European Chilled Food Federation

ECFF

Promote the quality and safety of production and distribution of chilled foods, represent the industry and its views to European decision makers and regulatory bodies, coordinate the activities of national chilled food organisations, liaise with other industry associations, regulatory authorities, research organisations, retailer and consumer groups, using the communication channels of ECFF to promote exchange of relevant information, developing advice and manuals to improve the development of chilled foods, setting minimum standards for chilled food processing plants within the framework of European and national regulations.

Lobbying Activity

Meeting with Koen Van Dyck (Head of Unit Health and Food Safety)

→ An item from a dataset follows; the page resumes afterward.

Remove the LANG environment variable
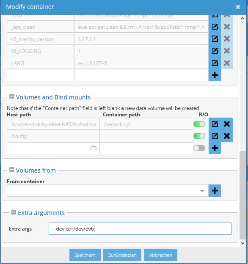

6 May 2025 · Exchange of views on implementation of Regulation (EC) No 2073/2005 as regards Listeria monocytogenes

Response to Monitoring and reporting of molecular analytical data within foodborne outbreaks

13 Sept 2024

The European Chilled Food Federation, representing producers of prepared chilled foods, notes that there is no mutually agreed international nomenclature for genetic variations. This is a huge barrier to making use of WGS data and must be resolved internationally >prior< to making data sharing mandatory. Otherwise the data will be unable to be interpreted clearly, severely limiting if not invalidating the purpose of the technology and the data resultant from it. FBOs providing samples for generating WGS data must be provided with their own data as it arises to assist them in understanding and potentially improving controls and dealing positively with any issues identified by the data. There is no mention of this critical flow of information back to the FBOs, which is a detriment to Food Safety and systems improvement as well as resulting in missing out on potentially critical traceability overlay data which only FBOs have. There should be no requirement on FBOs to share data or samples without this. Notably, any FBO WGS test result data submitted to a government/agency stays in that system forever so if a match is found in the distant future the company having submitted the data can be (and has already been) blamed for a current/recent outbreak, with allegations made of persistent contamination, without intermediate data points to confirm. By its nature the proposal will not result in a representative dataset from across the millions of FBOs in the EU since only those with technical resource are carrying out WGS. Such businesses are most likely to have the best controls in place but would be most likely to be blamed for an issue as other companies with less resource do not do WGS. Either every FBO does WGS and submits data or there should no compulsion or pressure on those who do to share their data.